La Russia contro Microsoft: "Abusi di posizione di mercato"

Solo poche settimane fa, la Russia aveva imboccato la strada dell’autarchia anche sul fronte dell’informatica

Il Servizio federale antimonopoli russo, denominato Fas, ha intrapreso un'azione legale contro Microsoft. Nei confronti dell'azienda di Redmond sono stati trovati segnali di abuso della sua posizione dominante nel mercato informatico.
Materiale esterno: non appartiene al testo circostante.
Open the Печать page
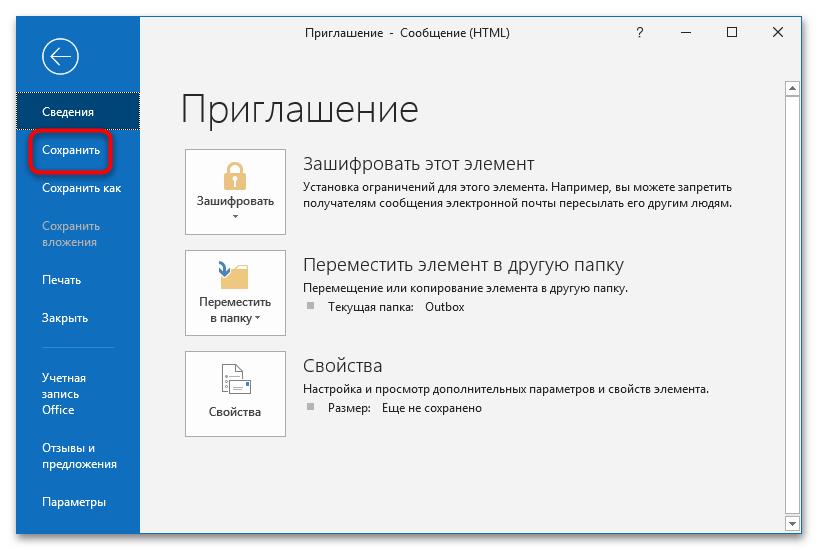The height and width of the screenshot is (550, 818). (61, 280)
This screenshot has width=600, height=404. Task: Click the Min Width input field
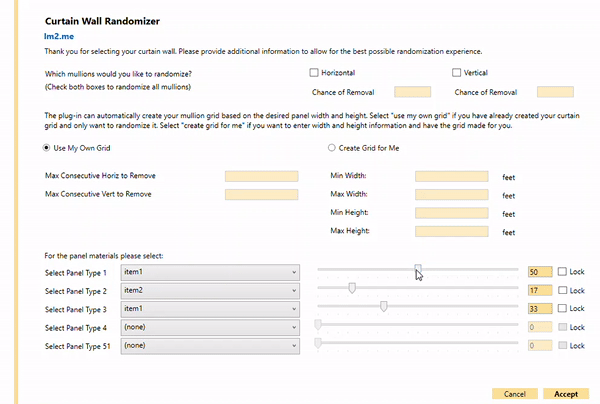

A darne notizia è lo stesso vicedirettore del Servizio federale antimonopoli russo, Anatolj Golomolzin.

Sul sito internet del Servizio federale antimonopoli russo, che è possibile consultare a questo indirizzo, è stato caricato un file audio contenente l'annuncio della manovra e i motivi che l'hanno causata.

"Il Servizio federale antimonopoli ha intrapreso procedure legali nei confronti di Microsoft a seguito di possibili violazioni dell'articolo 10 della legge sulla concorrenza, riguardante l'abuso di posizioni di mercato dominanti", ha detto Golomolzin.

Solo poche settimane fa, la Russia aveva imboccato la strada dell’autarchia anche sul fronte dell’informatica. L’amministrazione di Mosca ha infatti deciso di sostituire i programmi Microsoft Corp. con software locale in migliaia di computer, partendo da Exchange Server e Outlook.

L'intenzione è quella poi di passare a Windows e Office, per coinvolgere man mano tutti i soggetti della Federazione.